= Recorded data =

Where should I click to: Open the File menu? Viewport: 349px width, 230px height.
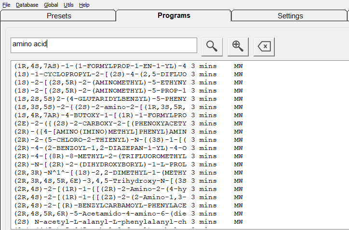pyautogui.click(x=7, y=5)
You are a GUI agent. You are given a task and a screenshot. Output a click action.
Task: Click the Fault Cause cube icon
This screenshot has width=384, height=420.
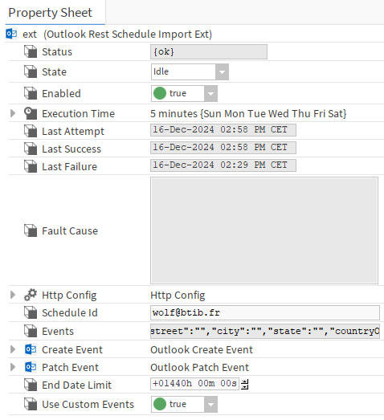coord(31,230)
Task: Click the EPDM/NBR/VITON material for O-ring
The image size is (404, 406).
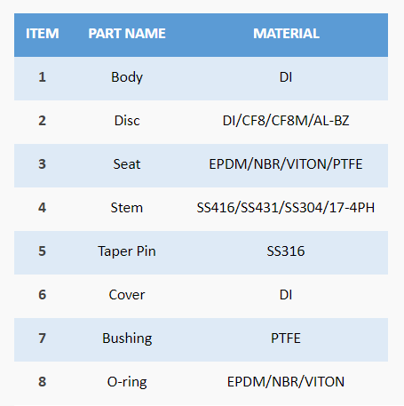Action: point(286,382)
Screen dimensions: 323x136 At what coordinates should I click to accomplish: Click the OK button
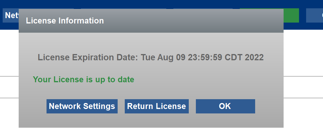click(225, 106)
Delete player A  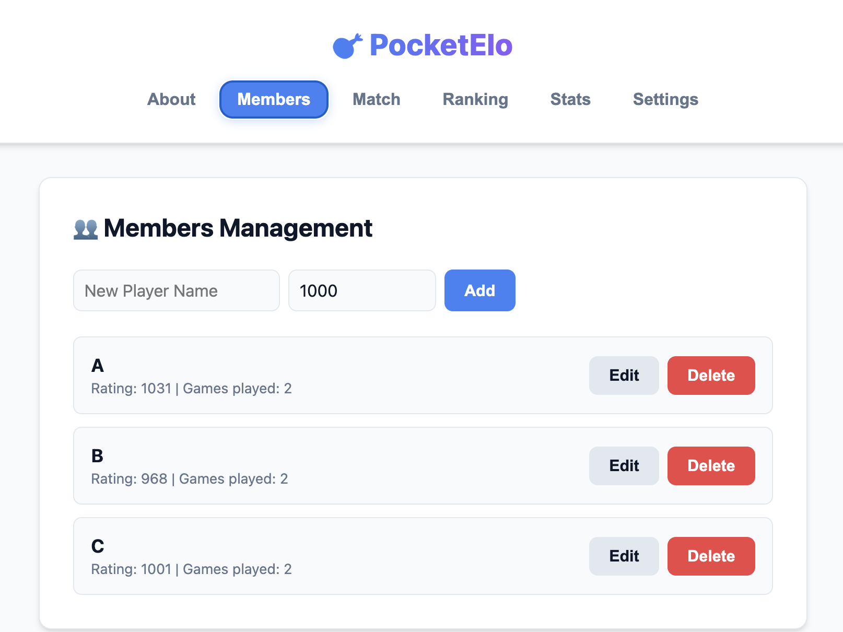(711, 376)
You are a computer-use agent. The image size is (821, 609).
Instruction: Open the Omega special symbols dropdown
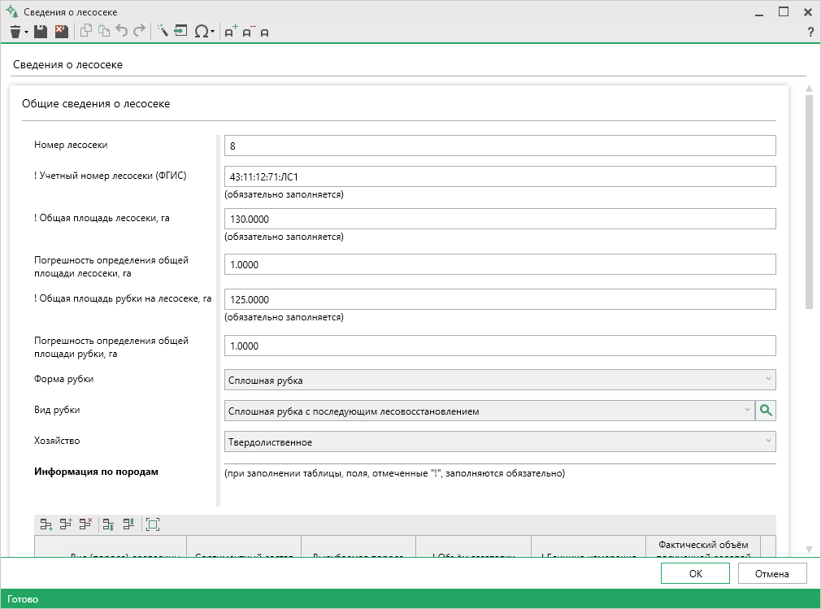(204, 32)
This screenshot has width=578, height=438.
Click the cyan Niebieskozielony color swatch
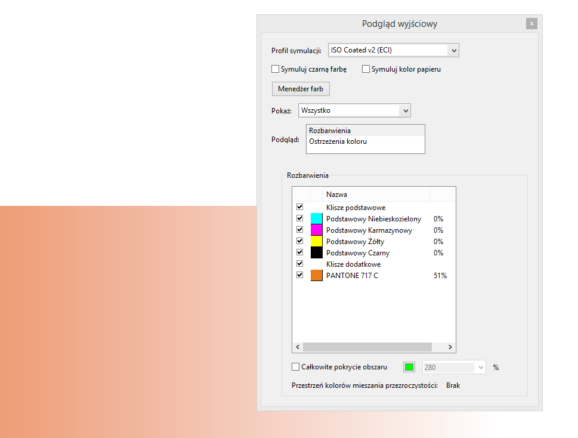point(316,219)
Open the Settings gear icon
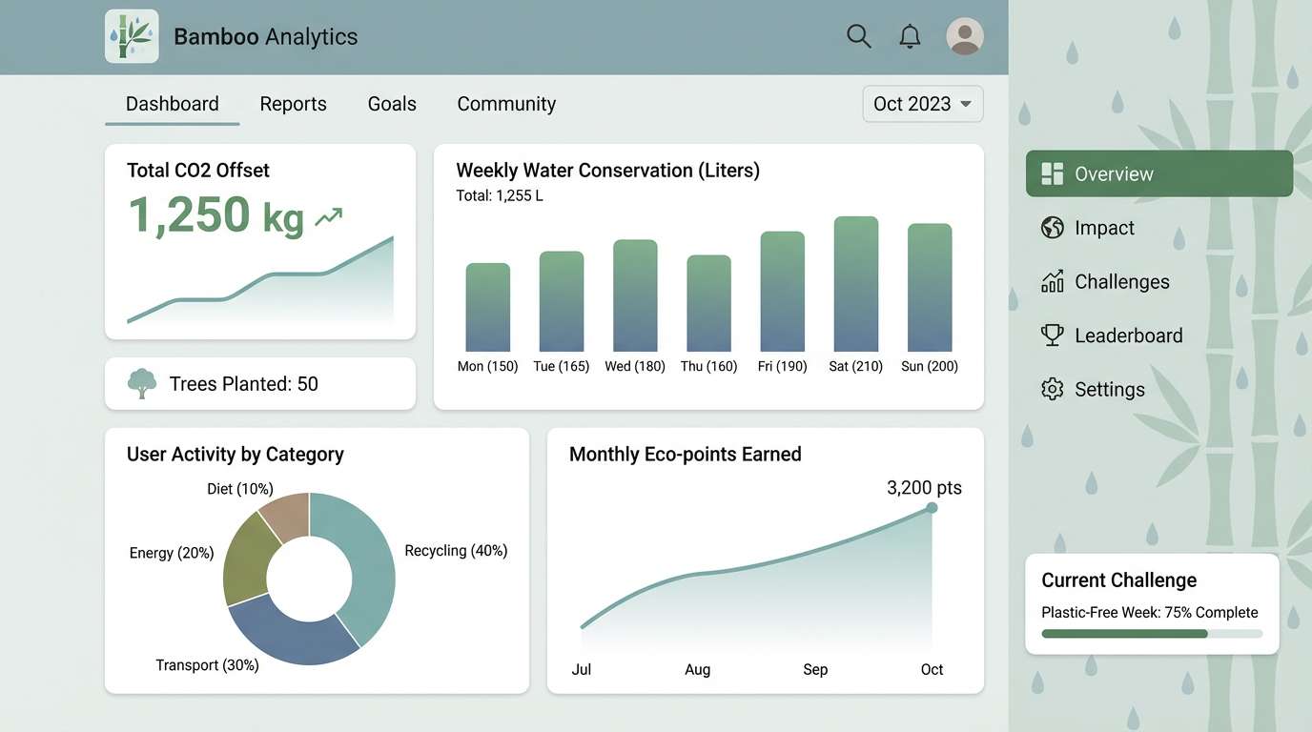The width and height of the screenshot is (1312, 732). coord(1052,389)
--
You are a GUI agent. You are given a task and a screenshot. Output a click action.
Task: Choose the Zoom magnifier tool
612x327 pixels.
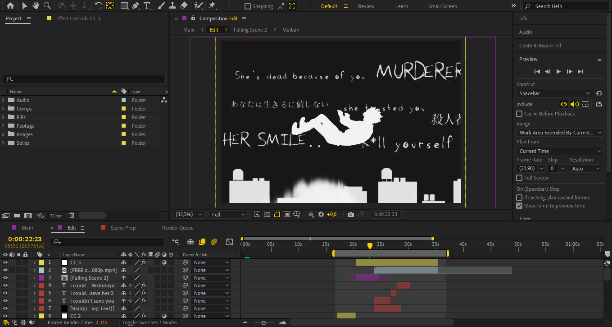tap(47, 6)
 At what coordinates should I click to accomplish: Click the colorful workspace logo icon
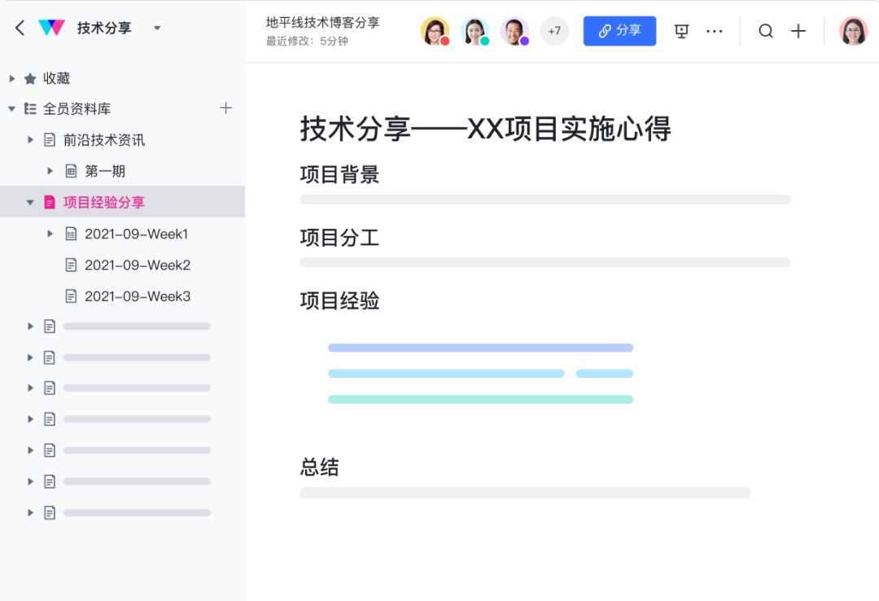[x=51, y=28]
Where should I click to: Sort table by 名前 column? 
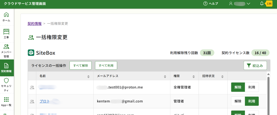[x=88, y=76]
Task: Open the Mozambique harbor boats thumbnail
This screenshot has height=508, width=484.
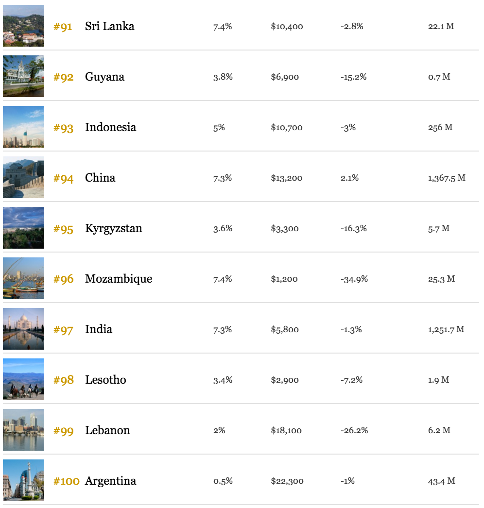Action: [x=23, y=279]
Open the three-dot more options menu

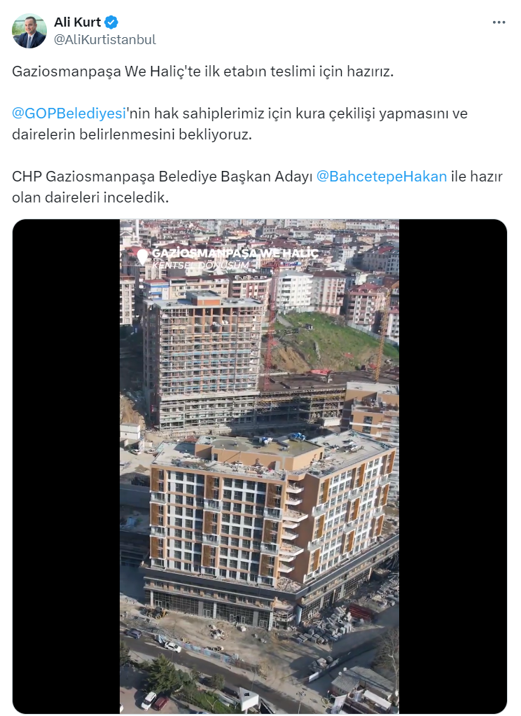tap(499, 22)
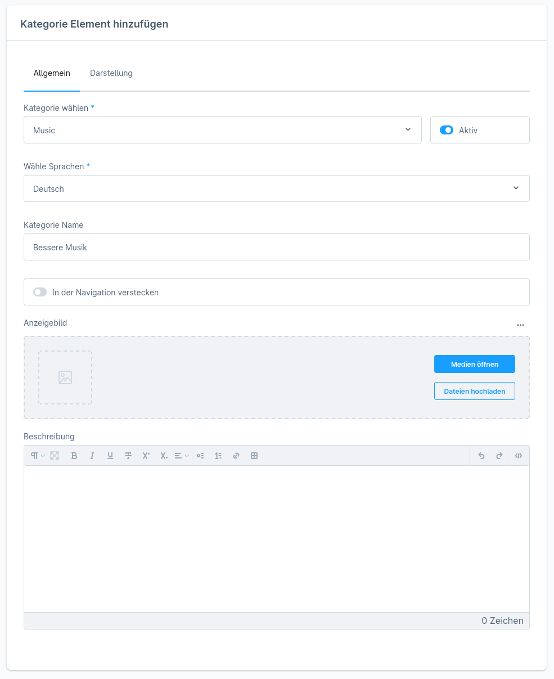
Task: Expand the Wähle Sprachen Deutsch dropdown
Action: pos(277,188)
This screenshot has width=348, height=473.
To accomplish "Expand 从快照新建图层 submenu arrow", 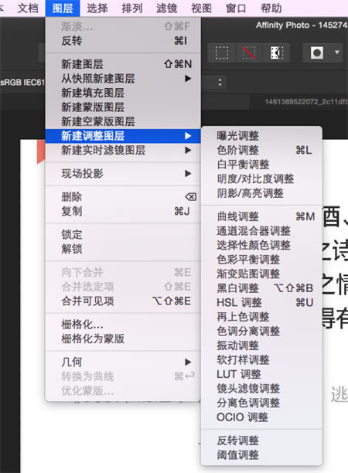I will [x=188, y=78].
==
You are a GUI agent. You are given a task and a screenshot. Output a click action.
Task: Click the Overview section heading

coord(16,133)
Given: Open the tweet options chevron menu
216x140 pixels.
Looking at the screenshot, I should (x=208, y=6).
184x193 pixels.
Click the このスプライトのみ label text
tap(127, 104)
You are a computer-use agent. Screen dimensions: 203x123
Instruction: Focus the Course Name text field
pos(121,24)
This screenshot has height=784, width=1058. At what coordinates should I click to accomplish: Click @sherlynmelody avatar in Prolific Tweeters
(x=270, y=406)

= Your goal =
Look through the data above. Each line containing the word "computer" needs to be copied.

= Reply to the task =
You are a computer-use agent. The image size is (821, 609).
You are a computer-use agent. Screen dimensions: 203x123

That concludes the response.